Ich fühle mich nicht gut. Gar nicht gut. Mein Kopf pulsiert. Es ist zu heiß unter der Bettdecke. Ich strample mich frei und falle über eine Bettkante, wo keine sein sollte. Mein nackter Hintern prallt auf Parkettboden. Es gibt kein Parkett in meinem Zimmer.
Okay, ist die Untertreibung des Jahres. Ich fühle mich beschissen. Mein Kopf fühlt sich an, als wäre er zwischen einem Schraubstock festgeklemmt, und mein Magen spielt Achterbahn in Endlosschleife.
Das Licht schmerzt in meinen Augen. Der Raum ist zu grell, die Wände blendend weiß gestrichen. Bandposter hängen in Bilderrahmen und Bücher stehen in deckenhohen Regalen. Kleidungsstücke wickeln sich um meine Fußgelenke, manche davon schwarz und vertraut.
All das spielt keine Rolle. Meine Blase steht kurz vor der Explosion. Ich brauche eine Toilette. Schnell.
Eine Tür steht offen und führt in ein kleines Bad. Ich schaffe es bis zum Klo und erleichtere mich stöhnend. Die Welt um mich herum dreht sich und ich atme tief ein und aus, damit mir nicht schlecht wird.
Mit wackeligen Knien stelle ich mich vors Waschbecken und spritze mir kaltes Wasser ins Gesicht, bis meine Haut davon schmerzt. Auf dem Halter hängt ein fremdes Handtuch, das ich nicht berühren möchte. Automatisch streifen meine Hände über das T-Shirt, das ich trage. Ein weißes T-Shirt. Ein Pearl-Jam-Bandshirt, um präzise zu sein. Eine schreckliche Ahnung steigt in mir auf.
Ich taumle zurück ins Zimmer und hebe die dunklen Klamotten auf. Meine Netzstrumpfhose ist im Schritt zerrissen, worüber ich jetzt nicht weiter nachdenken will. Pearl Jam landet auf dem Fußboden. Ich ziehe mich an und stopfe die Strumpfhose in meine Jackentasche. Auf dem Weg zum Bett rutsche ich auf einem gebrauchten Kondom aus, das ich schnell von meinem Stiefel schüttle. Wenigstens haben wir verhütet.
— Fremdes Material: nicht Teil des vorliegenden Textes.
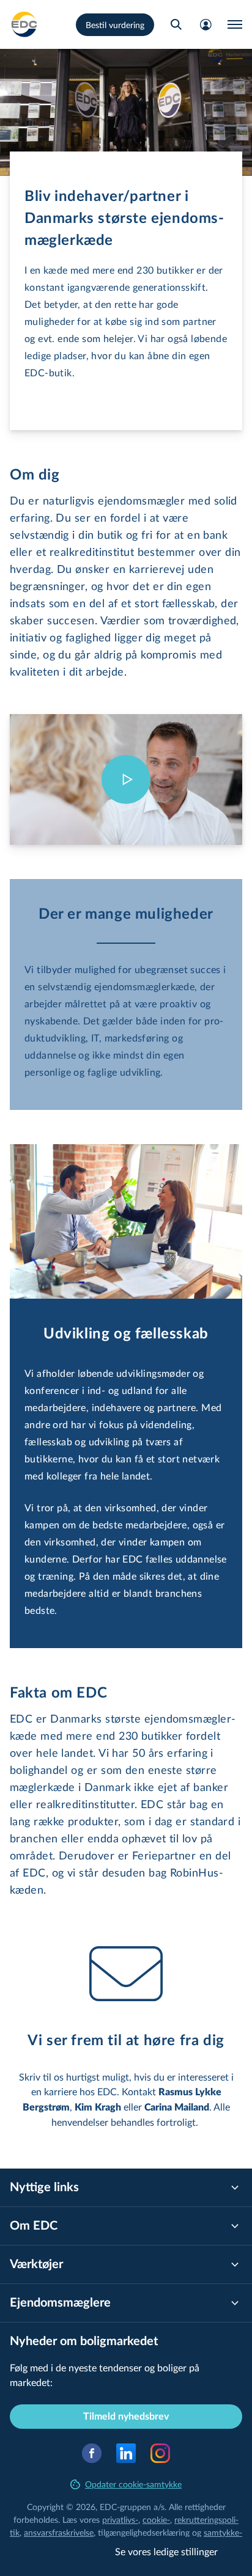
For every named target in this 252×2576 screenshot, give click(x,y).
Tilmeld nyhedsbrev (126, 2416)
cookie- (156, 2519)
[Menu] (235, 24)
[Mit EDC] (205, 24)
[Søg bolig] (176, 24)
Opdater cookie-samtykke (133, 2484)
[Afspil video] (126, 779)
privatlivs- (120, 2519)
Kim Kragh (98, 2107)
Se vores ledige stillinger (166, 2551)
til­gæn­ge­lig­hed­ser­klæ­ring (144, 2532)
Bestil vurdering (115, 25)
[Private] (24, 24)
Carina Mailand (176, 2107)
Blondschopf liegt auf dem Bauch, unter der Bettdecke, nur seine Haare und ein nackter Arm schauen hervor. Vermutlich hat er mir gestern Nacht seinen richtigen Namen gesagt, aber ich erinnere mich nicht mehr. Um genau zu sein, erinnere ich mich an gar nichts, was nach unserem zweiten Joint im Black passiert ist.
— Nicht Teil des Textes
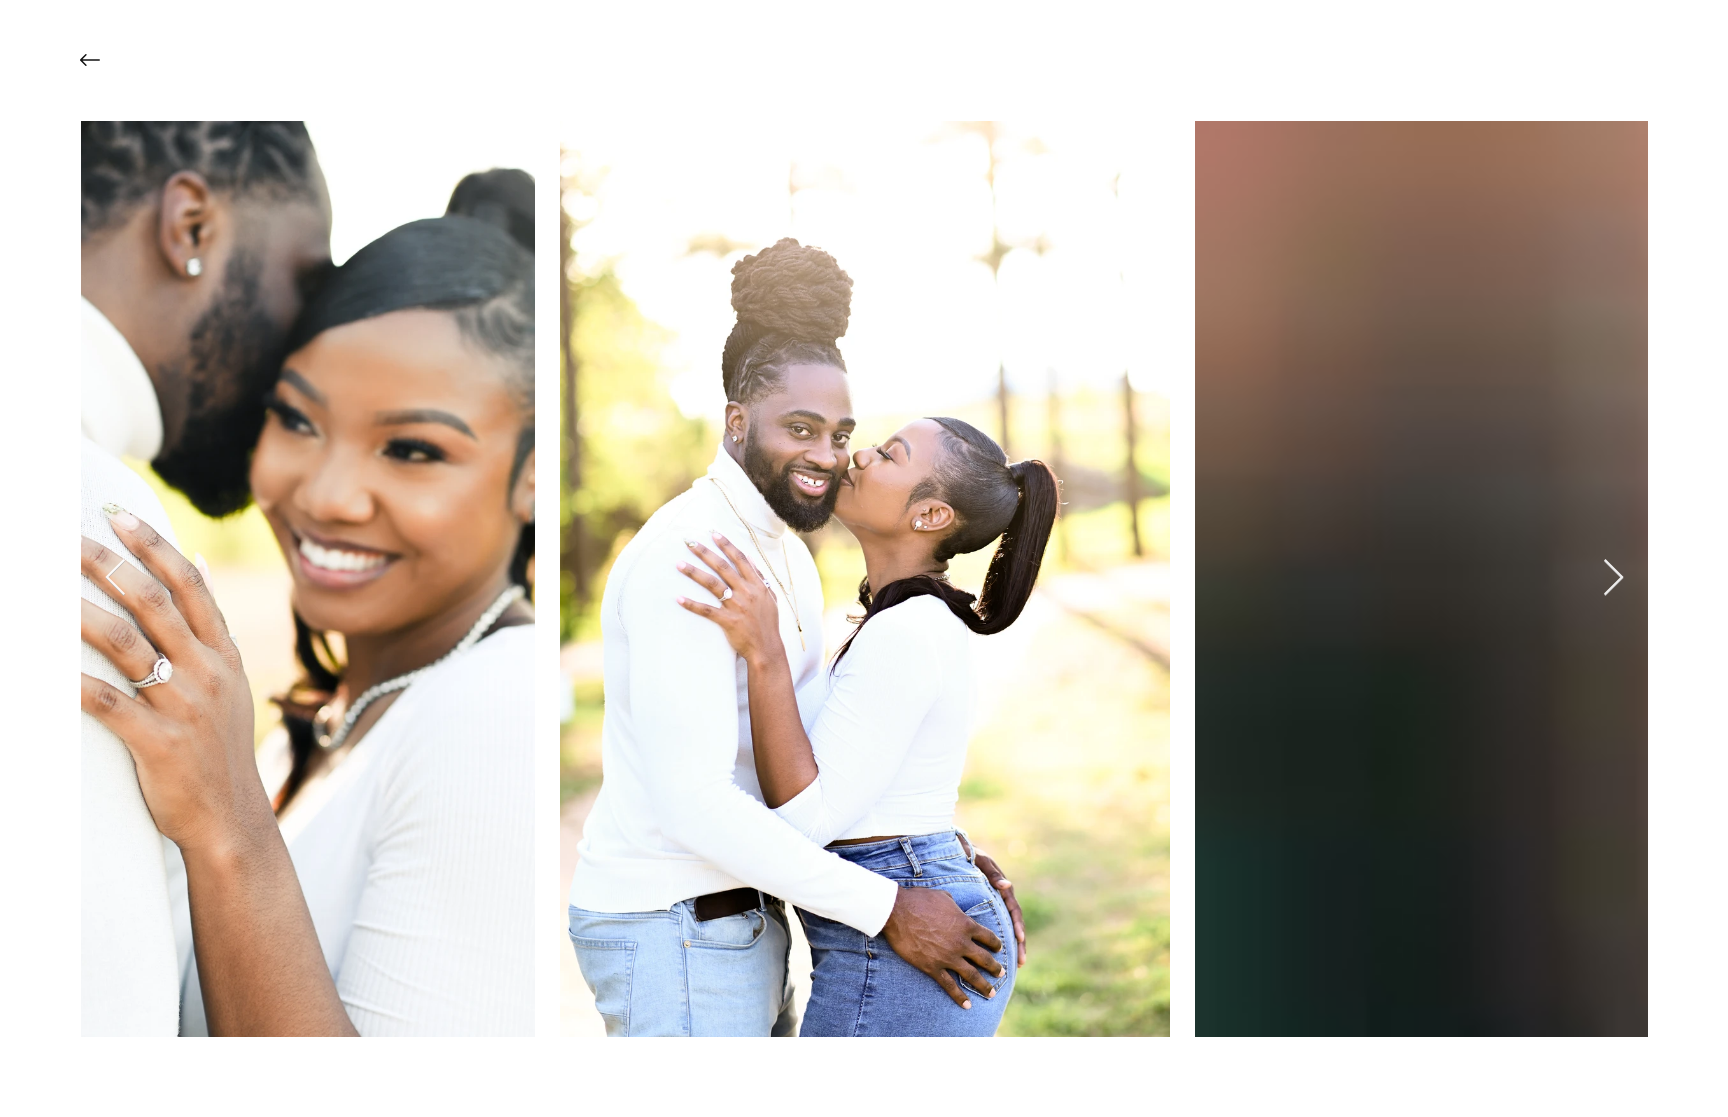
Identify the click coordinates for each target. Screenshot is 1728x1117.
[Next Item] (1613, 578)
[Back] (105, 60)
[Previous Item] (115, 578)
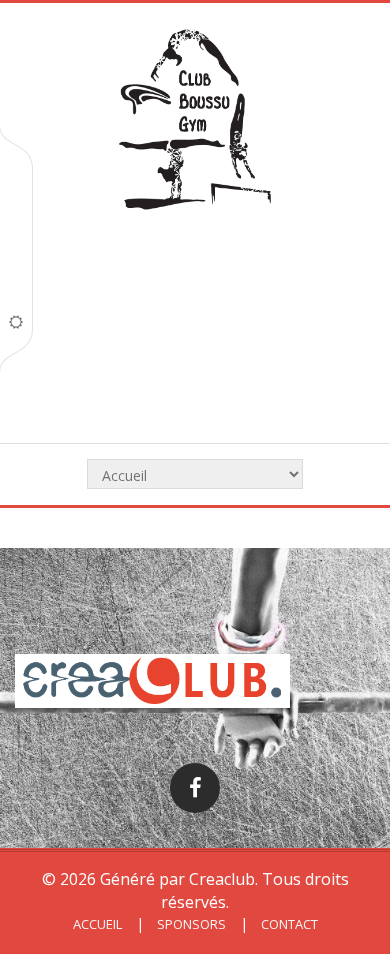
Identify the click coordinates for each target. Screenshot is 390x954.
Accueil (97, 924)
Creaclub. (223, 879)
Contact (288, 924)
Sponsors (190, 924)
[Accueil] (195, 121)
Hatte ich nicht einen Plan? Eine Runde mit ihm zu flirten und ihn danach eiskalt stehen zu lassen? So wie er das normalerweise mit den Mädchen macht? Welche Rolle sein Bett in diesem grandiosen Szenario spielte, kann ich allerdings nur mutmaßen. Bekifft klang meine Strategie irgendwie logischer.
Vielleicht sollte ich ohne ein Abschiedswort verschwinden. Bestimmt wäre es ihm egal. Nein, sind wir mal ehrlich, es wäre ihm wahrscheinlich sogar lieber. Was gibt es Lästigeres für einen Kerl als Weiber, die nicht kapieren, wann sie abhauen müssen?
Ich bohre meinen Fingernagel in seine Schulter.
Er stöhnt auf, zieht seinen Arm unter die Decke und rollt sich auf die andere Seite. Seine Worte versickern im Kopfkissen, allerdings verstehe ich sie. Klar und deutlich. Wie Glassplitter.
»Sei leise, wenn du gehst.«
Schmeißt er mich etwa raus?! Am liebsten würde ich ihn vom Bett treten, aber dann erwische ich doch nur die Matratze und stürme aus dem Zimmer.
Was habe ich erwartet? Egal, wie viel ich geraucht habe, ich muss gewusst haben, worauf ich mich einlasse. Keinesfalls verletzt mich das. Ich bin nur wütend. So wütend.
Warum? Woher kommt das Zittern in meinen Händen? Meinem ganzen Körper? Es war nicht mein erster Sex. Es war nicht mal meine erste Abfuhr dem Sex. Hier ist nichts, worüber ich enttäuscht sein müsste, rein gar nichts. Das hat Adrian schon vor ihm geschafft.
Das zweite Mal spielt keine Rolle.
Vor allem, wenn man sich an nichts erinnert.
Mein Knie schlägt gegen eine Kommode, ich würge den Schmerz hinunter und humple weiter. Der Flur ist in einem dezenten Ocker gestrichen, an den Wänden hängen abstrakte Gemälde in Erdtönen. An der geschwungenen Holztreppe wird mir klar, dass ich in einem Haus stehe, nicht in einer Wohnung. So viel Geld verdient er niemals mit seiner Musik, abgesehen davon, dass er noch zur Schule geht. Es muss das Haus seiner Eltern sein. Schlafen sie? Ist das der Grund, warum ich leise sein soll?
Ich trample die Stufen hinab. Mir ist vollkommen klar, wofür mich seine Erzeuger halten müssen, falls sie mich entdecken. Ich hoffe, sie halten auch für das, was er ist.
Eine Haustür mit leuchtendem Wellglas kommt in Sicht, und plötzlich habe ich nur einen Wunsch: so schnell wie möglich hier wegzukommen. Weg von dieser Nacht, weg von dem, was ich vermutlich getan habe. Ich bin so sehr auf mein Ziel konzentriert, dass ich die Person nicht sehe, bis sie neben mir auftaucht.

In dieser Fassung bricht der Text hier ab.